PEPE Drops 6% Amid Crypto Sell-Off as Whales Boost Holdings
Meme-inspired cryptocurrency PEPE slid nearly 6% over the past 24 hours, hitting a low of $0.0000107, even as large investors continued to accumulate the token. The drop coincided with a broader crypto market pullback, with the CoinDesk 20 (CD20) index falling 1.8%, while memecoins bore the brunt of the decline.
Trading volumes for PEPE surged into the trillions of tokens during the sell-off, reflecting the token’s struggle to find support amid heavy selling pressure. The CoinDesk Memecoin Index lost almost 5% over the same period, whereas bitcoin dipped just 0.8%.

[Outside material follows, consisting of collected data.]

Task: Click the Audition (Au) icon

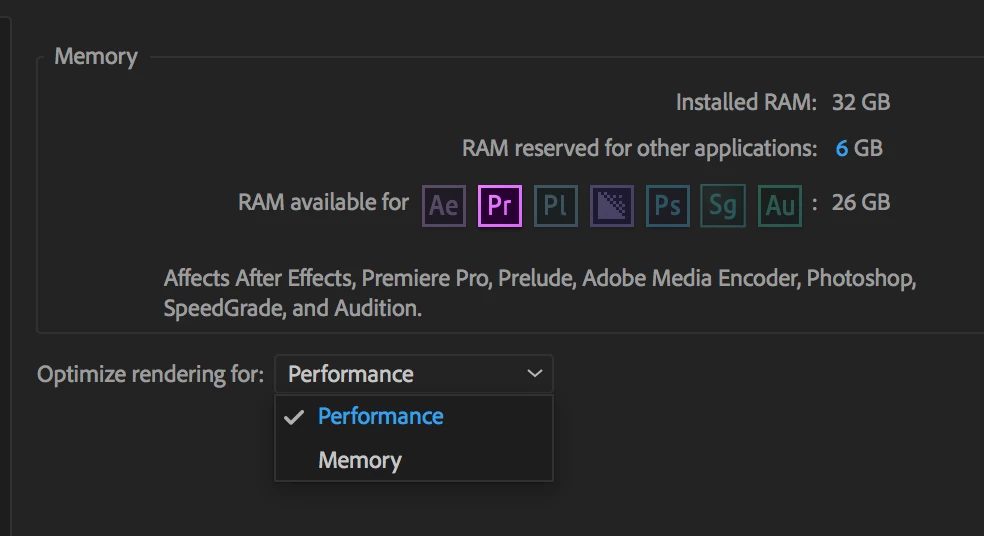Action: point(779,205)
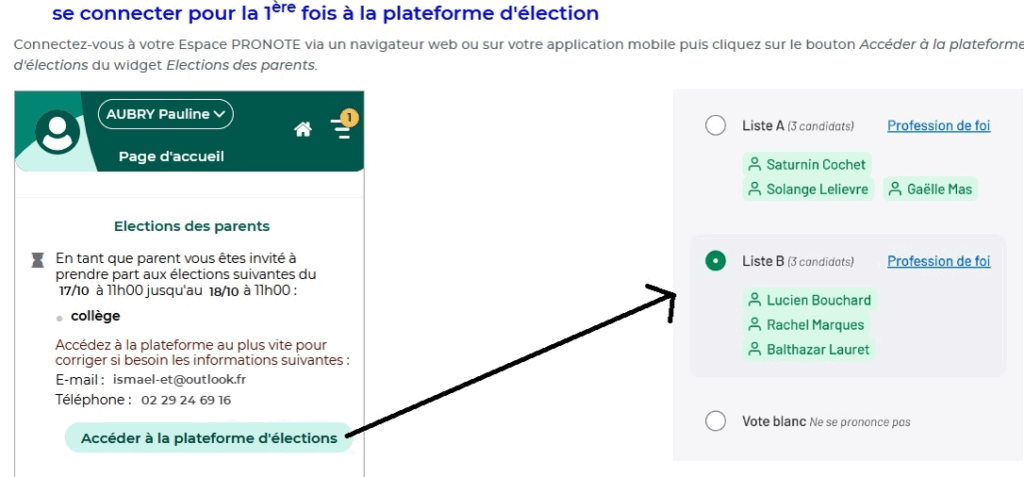This screenshot has width=1024, height=477.
Task: Open the Page d'accueil tab
Action: click(171, 156)
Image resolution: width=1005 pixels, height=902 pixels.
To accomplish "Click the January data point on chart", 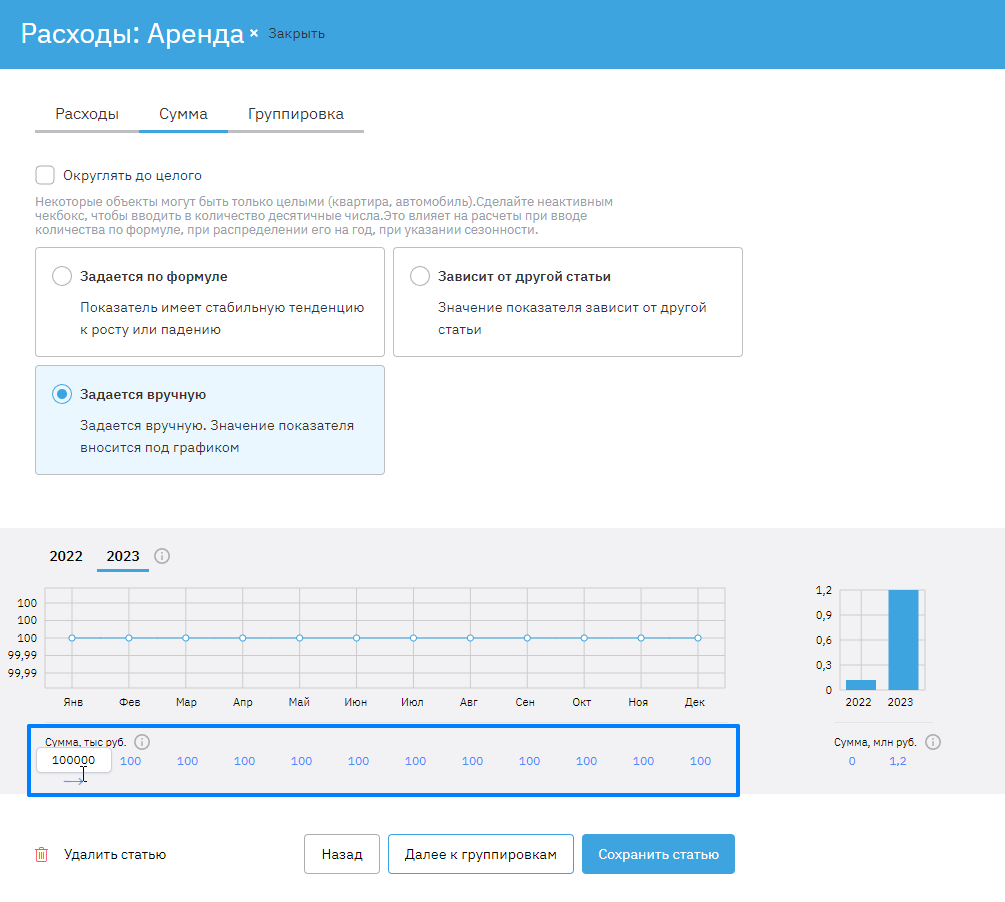I will tap(72, 638).
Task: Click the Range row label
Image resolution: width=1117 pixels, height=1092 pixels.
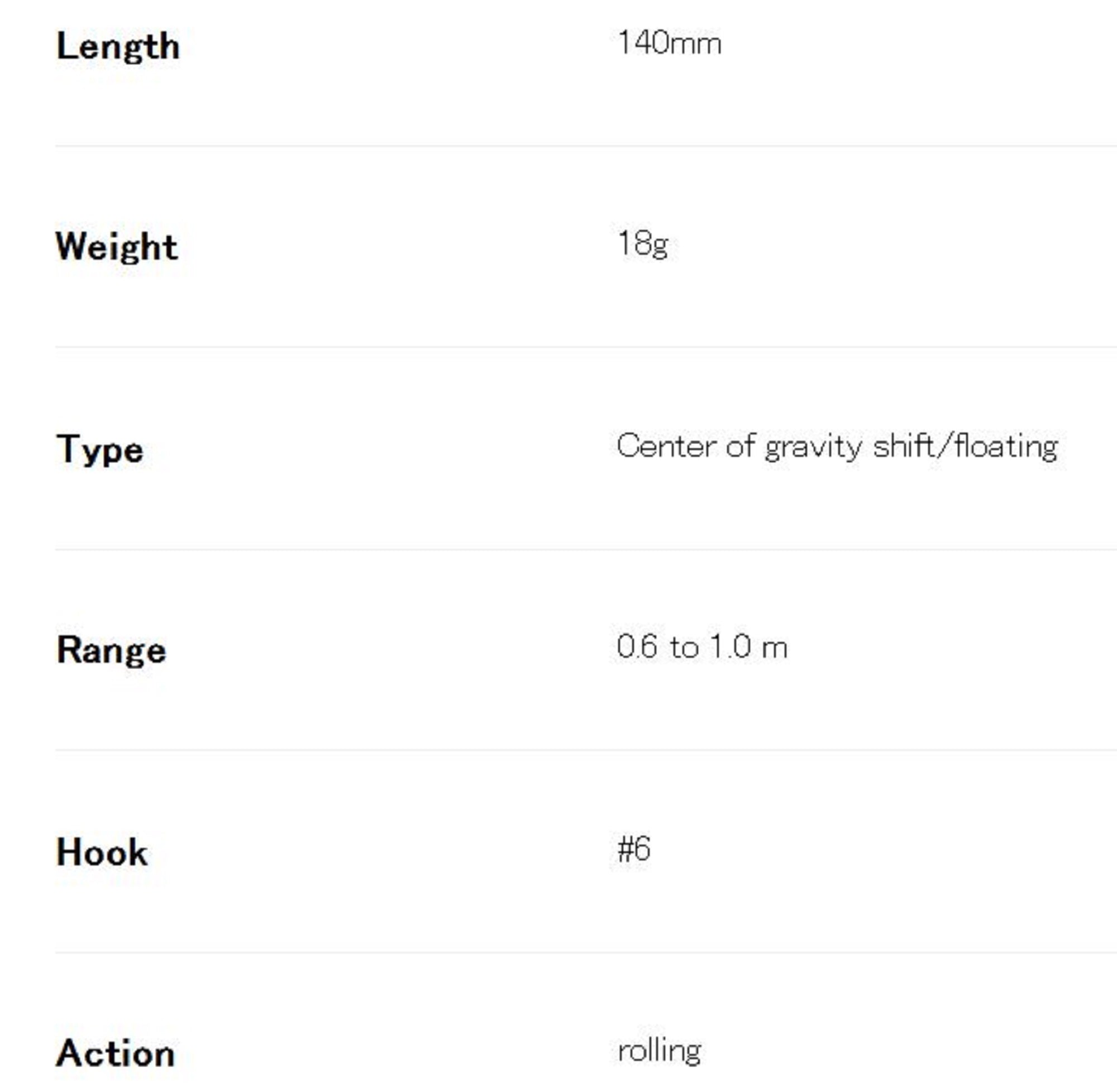Action: tap(111, 650)
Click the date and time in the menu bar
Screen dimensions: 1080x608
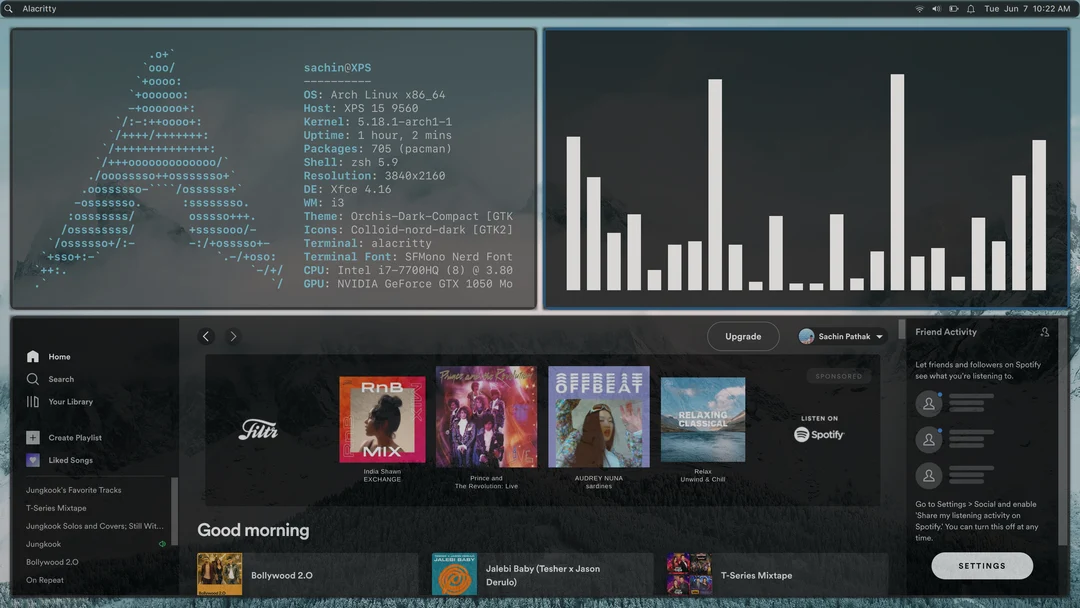click(x=1028, y=8)
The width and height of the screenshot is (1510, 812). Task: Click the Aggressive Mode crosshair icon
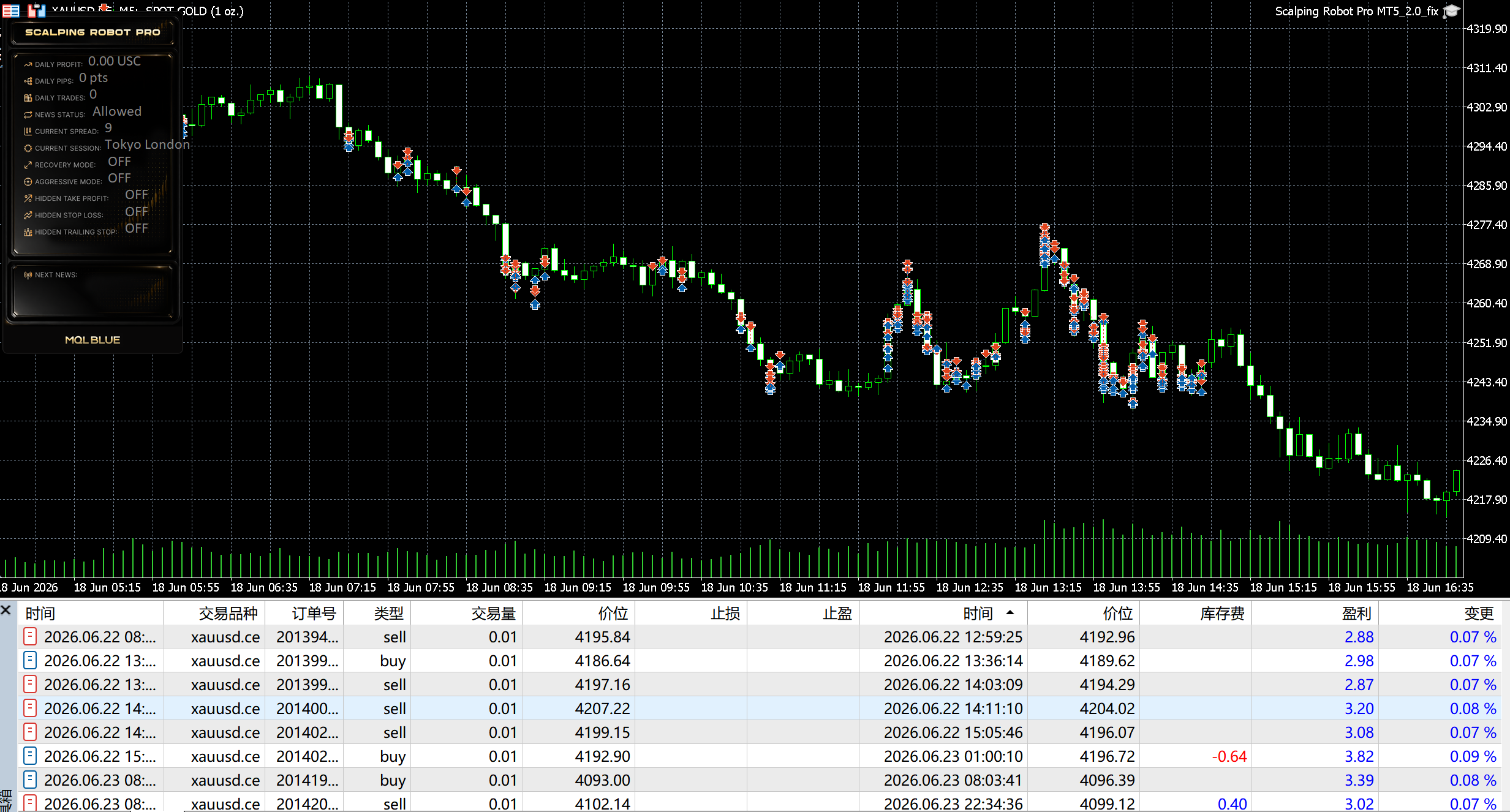(x=28, y=181)
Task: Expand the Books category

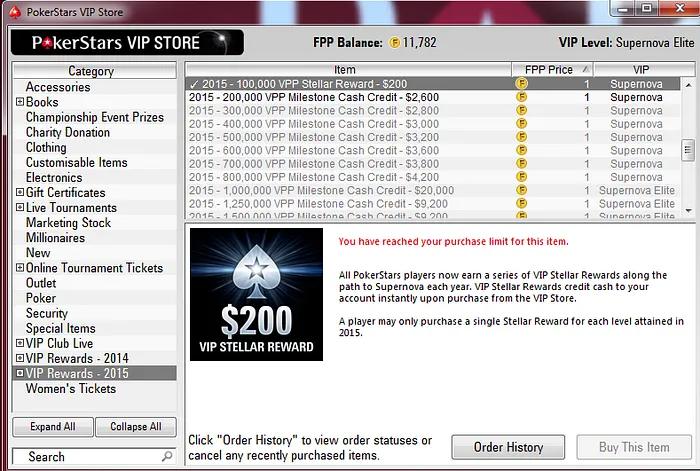Action: point(20,102)
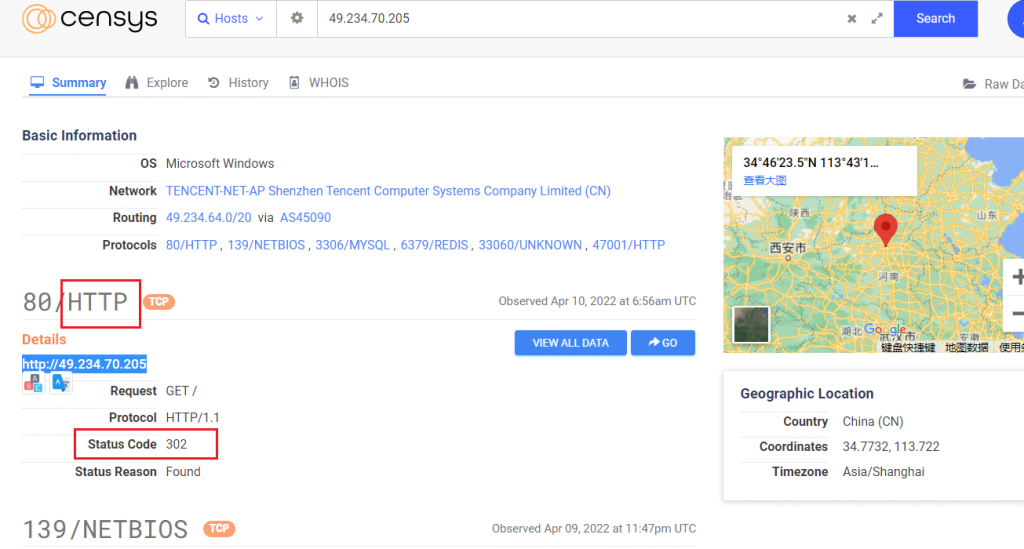This screenshot has height=549, width=1024.
Task: Switch to the Explore tab
Action: pyautogui.click(x=157, y=83)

The recent weakness comes amid renewed altcoin season speculation, fueled by expectations of an imminent Federal Reserve interest rate cut, which investors anticipate could boost risk assets.
On-chain data from Nansen indicates that the top 100 non-exchange Ethereum wallets holding PEPE increased their stakes by 1.38% over the past week, reaching 307.33 trillion tokens. In contrast, exchange wallets reduced holdings by 1.45%, now totaling 254.4 trillion tokens, suggesting accumulation by long-term holders.
Technical Analysis Snapshot
CoinDesk Research’s technical model points to a market in retreat. PEPE’s price fell from $0.000011484 to $0.000010782, with sellers dominating trading activity. The token briefly tested resistance at $0.000011732, seeing volumes surge to 5.5 trillion tokens before reversing lower.
Support levels weakened as PEPE brushed $0.000010746, with trading activity spiking to 7.7 trillion tokens, reinforcing bearish sentiment. The token’s price whipsawed within a 9% intraday range, highlighting ongoing uncertainty among traders over whether key support can hold.